Preparation of silver decorated silica nanocomposite rods for catalytic and surface-enhanced Raman scattering applications

Abstract

This paper describes a straightforward approach for the decoration of Ag nanoparticles onto the surface of mesoporous silica nanorods (denoted as SiO₂@Ag nanocomposite rods), in which polyvinylpyrrolidone (PVP) serves as both a reductant and stabilizer. In this approach, mesoporous silica nanorods are initially synthesized through a binary surfactant template method by using CTAB and F127 in a basic aqueous solution. Subsequently, through the electrostatic attraction between the negatively charged silanol groups and the positively charged [Ag(NH₃)₂]⁺ ions, the silver precursor-[Ag(NH₃)₂]⁺ ions can be adsorbed onto the surfaces of mesoporous silica nanorods. Then, those [Ag(NH₃)₂]⁺ are in situ reduced to metallic Ag nanoparticles and stay there with the protection of PVP, consequently, SiO₂@Ag nanocomposite rods are formed.

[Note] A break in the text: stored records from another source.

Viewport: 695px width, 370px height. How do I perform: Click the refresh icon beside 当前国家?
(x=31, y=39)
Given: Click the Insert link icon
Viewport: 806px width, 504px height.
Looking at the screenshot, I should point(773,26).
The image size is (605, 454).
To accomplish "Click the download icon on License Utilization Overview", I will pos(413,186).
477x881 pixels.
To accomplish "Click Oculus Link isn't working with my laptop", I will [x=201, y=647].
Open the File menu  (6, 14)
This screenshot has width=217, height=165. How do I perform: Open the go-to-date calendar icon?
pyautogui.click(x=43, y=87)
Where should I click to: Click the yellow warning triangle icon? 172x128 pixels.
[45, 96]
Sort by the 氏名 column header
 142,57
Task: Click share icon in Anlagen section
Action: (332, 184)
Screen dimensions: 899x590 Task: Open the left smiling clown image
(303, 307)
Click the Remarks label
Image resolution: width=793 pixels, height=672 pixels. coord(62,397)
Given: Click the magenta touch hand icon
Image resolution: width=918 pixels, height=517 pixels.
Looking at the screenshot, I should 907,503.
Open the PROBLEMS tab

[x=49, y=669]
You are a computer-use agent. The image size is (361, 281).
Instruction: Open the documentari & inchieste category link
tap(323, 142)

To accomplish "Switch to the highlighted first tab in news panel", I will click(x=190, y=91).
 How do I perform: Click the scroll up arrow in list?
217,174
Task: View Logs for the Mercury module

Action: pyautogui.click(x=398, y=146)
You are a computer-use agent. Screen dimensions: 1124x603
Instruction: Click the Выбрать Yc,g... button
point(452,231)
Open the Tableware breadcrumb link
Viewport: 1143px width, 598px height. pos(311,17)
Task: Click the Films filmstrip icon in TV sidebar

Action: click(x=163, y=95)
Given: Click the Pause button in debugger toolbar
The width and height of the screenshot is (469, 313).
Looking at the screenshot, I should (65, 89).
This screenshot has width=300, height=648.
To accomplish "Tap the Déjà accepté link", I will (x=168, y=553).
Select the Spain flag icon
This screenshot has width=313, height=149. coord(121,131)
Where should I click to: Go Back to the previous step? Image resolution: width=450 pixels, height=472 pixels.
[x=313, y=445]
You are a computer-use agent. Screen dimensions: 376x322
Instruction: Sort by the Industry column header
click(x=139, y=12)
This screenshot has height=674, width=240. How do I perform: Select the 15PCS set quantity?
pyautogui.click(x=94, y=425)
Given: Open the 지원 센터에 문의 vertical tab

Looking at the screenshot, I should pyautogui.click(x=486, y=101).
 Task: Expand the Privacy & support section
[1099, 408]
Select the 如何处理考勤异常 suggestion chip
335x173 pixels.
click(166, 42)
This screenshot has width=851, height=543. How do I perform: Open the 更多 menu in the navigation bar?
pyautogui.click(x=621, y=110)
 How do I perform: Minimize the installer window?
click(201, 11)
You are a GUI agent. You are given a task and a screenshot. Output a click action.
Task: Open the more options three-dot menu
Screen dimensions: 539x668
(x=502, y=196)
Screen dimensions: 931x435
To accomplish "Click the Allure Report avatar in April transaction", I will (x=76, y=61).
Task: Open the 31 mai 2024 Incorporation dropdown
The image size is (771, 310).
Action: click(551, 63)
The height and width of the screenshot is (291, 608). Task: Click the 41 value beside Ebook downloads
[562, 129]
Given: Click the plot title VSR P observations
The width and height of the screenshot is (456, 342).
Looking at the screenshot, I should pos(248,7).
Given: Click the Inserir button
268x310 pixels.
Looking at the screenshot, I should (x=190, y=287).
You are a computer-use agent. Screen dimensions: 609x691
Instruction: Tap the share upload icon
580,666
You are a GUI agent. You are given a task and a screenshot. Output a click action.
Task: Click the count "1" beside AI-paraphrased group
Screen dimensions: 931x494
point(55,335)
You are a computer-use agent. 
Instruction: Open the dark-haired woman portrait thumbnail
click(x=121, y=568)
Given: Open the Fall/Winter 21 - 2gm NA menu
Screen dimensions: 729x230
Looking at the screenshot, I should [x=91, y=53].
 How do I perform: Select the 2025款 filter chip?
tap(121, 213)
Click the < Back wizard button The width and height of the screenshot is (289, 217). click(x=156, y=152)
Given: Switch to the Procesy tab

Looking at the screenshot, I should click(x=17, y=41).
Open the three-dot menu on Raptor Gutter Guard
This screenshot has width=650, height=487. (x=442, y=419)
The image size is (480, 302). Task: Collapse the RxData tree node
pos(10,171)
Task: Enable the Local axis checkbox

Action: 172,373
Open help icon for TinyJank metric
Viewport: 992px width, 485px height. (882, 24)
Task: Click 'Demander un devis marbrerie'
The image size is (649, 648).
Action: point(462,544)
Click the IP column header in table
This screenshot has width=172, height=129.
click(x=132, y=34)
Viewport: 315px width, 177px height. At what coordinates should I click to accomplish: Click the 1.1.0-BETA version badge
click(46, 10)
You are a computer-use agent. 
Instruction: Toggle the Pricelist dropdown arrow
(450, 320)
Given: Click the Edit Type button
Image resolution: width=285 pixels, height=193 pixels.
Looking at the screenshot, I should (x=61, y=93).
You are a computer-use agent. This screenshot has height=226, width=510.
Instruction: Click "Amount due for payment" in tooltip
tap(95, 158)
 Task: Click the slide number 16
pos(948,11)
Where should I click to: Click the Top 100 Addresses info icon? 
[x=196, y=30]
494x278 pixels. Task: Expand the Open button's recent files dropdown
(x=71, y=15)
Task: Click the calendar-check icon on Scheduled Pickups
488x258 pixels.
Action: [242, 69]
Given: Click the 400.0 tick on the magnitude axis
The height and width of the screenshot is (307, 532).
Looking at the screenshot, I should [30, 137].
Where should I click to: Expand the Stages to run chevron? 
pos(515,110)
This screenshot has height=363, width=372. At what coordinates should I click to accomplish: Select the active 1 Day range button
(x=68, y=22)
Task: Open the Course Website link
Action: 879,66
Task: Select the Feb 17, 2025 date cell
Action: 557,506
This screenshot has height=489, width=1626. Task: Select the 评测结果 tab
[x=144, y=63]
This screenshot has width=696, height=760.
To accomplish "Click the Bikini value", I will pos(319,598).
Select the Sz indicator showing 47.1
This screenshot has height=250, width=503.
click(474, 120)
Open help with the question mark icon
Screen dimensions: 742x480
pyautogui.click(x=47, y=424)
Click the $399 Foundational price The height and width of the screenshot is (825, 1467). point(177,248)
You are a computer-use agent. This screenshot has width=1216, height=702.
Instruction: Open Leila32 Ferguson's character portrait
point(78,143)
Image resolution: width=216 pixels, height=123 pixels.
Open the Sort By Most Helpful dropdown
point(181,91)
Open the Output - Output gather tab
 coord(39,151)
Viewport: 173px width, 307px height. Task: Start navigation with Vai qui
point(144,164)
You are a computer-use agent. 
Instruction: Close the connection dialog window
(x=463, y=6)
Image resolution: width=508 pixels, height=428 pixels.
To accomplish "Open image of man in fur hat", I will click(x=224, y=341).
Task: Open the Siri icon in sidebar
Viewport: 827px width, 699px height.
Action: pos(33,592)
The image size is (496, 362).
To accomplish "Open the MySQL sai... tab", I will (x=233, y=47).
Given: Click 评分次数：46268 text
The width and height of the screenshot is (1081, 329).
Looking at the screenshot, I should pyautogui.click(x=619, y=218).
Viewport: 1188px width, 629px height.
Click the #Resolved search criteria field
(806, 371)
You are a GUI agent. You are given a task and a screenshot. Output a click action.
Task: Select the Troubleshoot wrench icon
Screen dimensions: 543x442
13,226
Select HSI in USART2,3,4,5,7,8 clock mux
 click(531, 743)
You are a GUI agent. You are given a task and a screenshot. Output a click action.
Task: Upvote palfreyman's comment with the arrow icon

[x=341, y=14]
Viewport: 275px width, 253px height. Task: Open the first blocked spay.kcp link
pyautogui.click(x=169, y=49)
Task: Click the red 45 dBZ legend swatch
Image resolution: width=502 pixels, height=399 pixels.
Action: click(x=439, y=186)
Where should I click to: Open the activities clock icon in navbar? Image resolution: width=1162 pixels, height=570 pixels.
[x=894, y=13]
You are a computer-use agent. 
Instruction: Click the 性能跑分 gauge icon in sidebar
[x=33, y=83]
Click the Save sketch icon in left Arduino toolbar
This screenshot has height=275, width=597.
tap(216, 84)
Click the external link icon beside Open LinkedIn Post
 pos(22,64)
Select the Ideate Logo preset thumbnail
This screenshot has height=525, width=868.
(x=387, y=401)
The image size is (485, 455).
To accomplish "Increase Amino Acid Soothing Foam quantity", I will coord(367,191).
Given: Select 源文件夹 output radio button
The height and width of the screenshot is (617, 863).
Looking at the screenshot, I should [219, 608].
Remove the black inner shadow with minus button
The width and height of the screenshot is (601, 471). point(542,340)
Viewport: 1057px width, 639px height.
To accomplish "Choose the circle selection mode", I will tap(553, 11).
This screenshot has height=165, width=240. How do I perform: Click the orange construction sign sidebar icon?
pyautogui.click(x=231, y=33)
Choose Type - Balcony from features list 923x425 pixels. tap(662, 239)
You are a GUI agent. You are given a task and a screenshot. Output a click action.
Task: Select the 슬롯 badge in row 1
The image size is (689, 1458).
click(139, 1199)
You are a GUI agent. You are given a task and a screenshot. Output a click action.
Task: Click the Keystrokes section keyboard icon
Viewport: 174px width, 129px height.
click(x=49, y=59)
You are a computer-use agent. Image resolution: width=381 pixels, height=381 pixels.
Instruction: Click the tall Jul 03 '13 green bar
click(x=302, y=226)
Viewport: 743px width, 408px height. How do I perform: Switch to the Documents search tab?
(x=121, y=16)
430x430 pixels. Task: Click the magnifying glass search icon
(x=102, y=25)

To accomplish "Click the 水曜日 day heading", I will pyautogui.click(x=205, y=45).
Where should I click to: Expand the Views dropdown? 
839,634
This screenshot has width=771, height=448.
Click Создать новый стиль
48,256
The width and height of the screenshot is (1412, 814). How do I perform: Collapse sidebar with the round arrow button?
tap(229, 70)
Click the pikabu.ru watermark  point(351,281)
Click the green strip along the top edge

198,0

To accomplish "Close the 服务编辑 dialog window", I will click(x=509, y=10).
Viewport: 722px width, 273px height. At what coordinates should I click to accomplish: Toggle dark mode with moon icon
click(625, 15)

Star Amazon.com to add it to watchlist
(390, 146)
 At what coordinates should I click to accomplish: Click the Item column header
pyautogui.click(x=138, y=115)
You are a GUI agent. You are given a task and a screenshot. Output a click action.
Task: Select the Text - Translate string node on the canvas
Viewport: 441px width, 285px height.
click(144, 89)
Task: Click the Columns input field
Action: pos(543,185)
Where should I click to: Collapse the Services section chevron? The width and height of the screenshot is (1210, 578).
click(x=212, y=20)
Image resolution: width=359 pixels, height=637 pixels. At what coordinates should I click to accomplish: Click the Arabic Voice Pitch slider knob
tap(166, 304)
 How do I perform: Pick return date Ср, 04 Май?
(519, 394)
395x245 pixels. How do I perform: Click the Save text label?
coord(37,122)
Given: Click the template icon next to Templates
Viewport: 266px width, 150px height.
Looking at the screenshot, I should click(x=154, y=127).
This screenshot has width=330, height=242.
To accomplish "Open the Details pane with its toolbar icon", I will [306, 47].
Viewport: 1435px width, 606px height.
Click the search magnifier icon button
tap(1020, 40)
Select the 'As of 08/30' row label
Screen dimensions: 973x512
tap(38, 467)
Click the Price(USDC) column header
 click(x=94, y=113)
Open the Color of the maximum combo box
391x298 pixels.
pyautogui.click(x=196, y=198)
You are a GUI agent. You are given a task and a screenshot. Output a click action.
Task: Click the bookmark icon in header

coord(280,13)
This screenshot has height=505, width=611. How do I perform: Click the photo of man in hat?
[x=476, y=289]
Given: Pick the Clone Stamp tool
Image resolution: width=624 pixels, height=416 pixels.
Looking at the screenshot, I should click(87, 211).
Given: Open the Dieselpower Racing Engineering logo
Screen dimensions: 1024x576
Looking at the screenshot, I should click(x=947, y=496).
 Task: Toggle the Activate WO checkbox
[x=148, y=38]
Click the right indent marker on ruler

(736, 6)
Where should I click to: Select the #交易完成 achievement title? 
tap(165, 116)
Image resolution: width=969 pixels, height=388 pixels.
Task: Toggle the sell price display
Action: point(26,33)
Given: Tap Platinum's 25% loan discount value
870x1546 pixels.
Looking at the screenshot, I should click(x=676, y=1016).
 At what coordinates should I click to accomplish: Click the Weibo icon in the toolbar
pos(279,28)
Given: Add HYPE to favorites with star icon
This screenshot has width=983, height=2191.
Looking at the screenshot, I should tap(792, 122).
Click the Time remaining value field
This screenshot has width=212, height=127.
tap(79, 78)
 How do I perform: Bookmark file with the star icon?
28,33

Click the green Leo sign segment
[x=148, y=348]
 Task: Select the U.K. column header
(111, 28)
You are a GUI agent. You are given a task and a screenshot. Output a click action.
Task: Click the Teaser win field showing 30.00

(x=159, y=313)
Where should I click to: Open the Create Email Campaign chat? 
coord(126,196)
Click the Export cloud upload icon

By adjusting the concentration of [Ag(NH₃)₂]⁺ ions, the size of Ag nanoparticles and the surface coverage of mesoporous silica nanorods by Ag nanoparticles can be easily tailored. During the synthesis, neither additional reductants nor surface modifications are necessary. These as-synthesized SiO₂@Ag nanocomposite rods show excellent catalytic activity for the reduction of organic dyes, which may be useful for wastewater treatment. Furthermore, these SiO₂@Ag nanocomposite rods are ideal candidates as surface-enhanced Raman spectroscopy (SERS) active substrates for the trace detection of antibiotics, i.e., penicillin G sodium and chloramphenicol. This SERS feature may be applicable for organic residue detection in food.